TPWD News Release — July 29, 2011
“Actually, the animals people are seeing already live in the city,” says Texas Parks and Wildlife biologist John Davis. “No question, the drought is stressing wildlife, but a field mouse or rabbit that lives out in the country has no concept of cities or that they will find food or water if they go there. That’s a common thought process, but it’s more anthropomorphic than people realize.”
Still, the lack of water is definitely affecting the behavior of resident urban wildlife from deer and coyotes to raccoons and opossums. Even snakes and insects are affected. All are in search of scarce water and food.
“Animals that are normally nocturnal are being seen more during the day because they’re out looking for water or something to eat,” Davis says.
In considering the impact of an extended drought on wildlife, Davis says, the key is the overall population of a particular species.
“It’s easy to get caught up on individual animals and have a heart-felt desire to help them, but since it’s the weak who don’t survive, in the long run a drought strengthens a species’ population,” he says.
While most wildlife species will come out of the drought OK, Davis said he is worried about short-lived species that require rain to breed.
“The endangered Houston toad lives 2-3 years and only breeds after sufficient rain,” Davis says. “If a population of these toads doesn’t get rain at the right time, an entire year’s worth of breeding opportunity could be lost. This could drastically reduce the population.”
The drought also is affecting Texas’ birdlife, since summer is when birds are raising their young. The drought tends to drop insect numbers, which is not good for birds.
“In the summer,” Davis explains, “even seed-eaters feed their young insects for protein. When insects are harder to find, it’s hard on the birds. If you put out water and feed for birds, be aware that could attract other animals.”
Of course, many homeowners are finding insects from ants to scorpions, in their homes this summer.
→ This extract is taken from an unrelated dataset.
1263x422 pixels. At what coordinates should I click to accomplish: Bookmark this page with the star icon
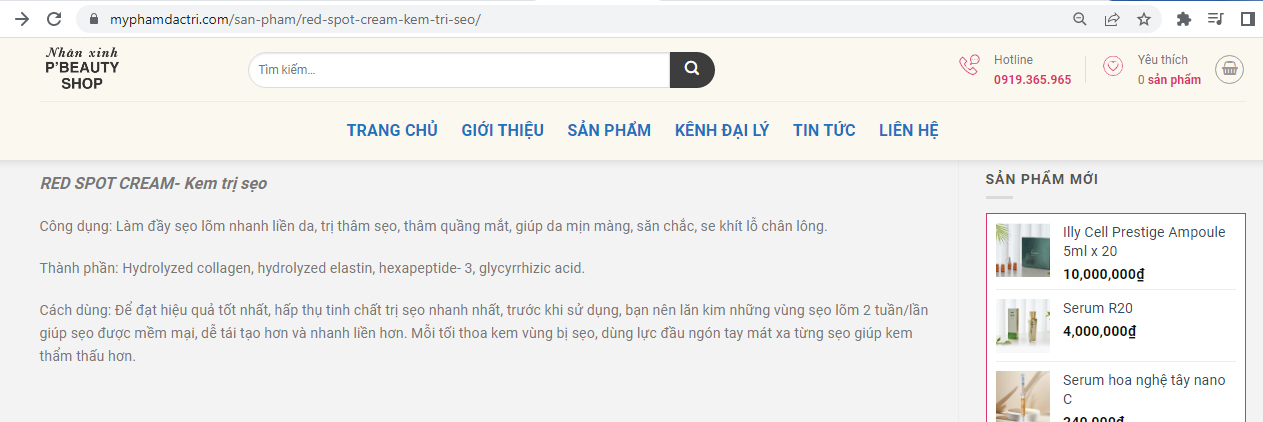pyautogui.click(x=1144, y=19)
They’re looking for water, but again, they’re not coming from the country. “A scorpion, for instance, stays in the same local area all its life,” Davis says.
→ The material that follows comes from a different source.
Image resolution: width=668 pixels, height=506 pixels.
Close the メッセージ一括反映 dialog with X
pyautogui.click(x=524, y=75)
Snakes, including venomous varieties like the western diamond rattlesnake and copperheads, may be moving more in search of water or food, but they are not migrating to the city from rural areas.
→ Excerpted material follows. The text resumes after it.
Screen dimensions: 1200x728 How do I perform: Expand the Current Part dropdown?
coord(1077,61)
“But people don’t need to panic,” Davis says. “If people watch where they put their hands and feet when they’re gardening or hiking, they can safely live alongside snakes of all kinds.”
One other impact the drought is having in some urban areas is suppressing a fungus that helps keep grasshoppers in check.
“Right now, Texas has a lot of grasshoppers,” Davis said. “And since food is hard to find, that’s a real treat for lizards, birds and mammals.”
If you do encounter a wild animal in the city, Davis went on, it’s best to just leave it alone, even if it appears distressed.
“It’s tough out there right now, especially if you’re a critter having to deal with a lack of water and food, but in the long run most populations will be stronger and tougher than before,” Davis says.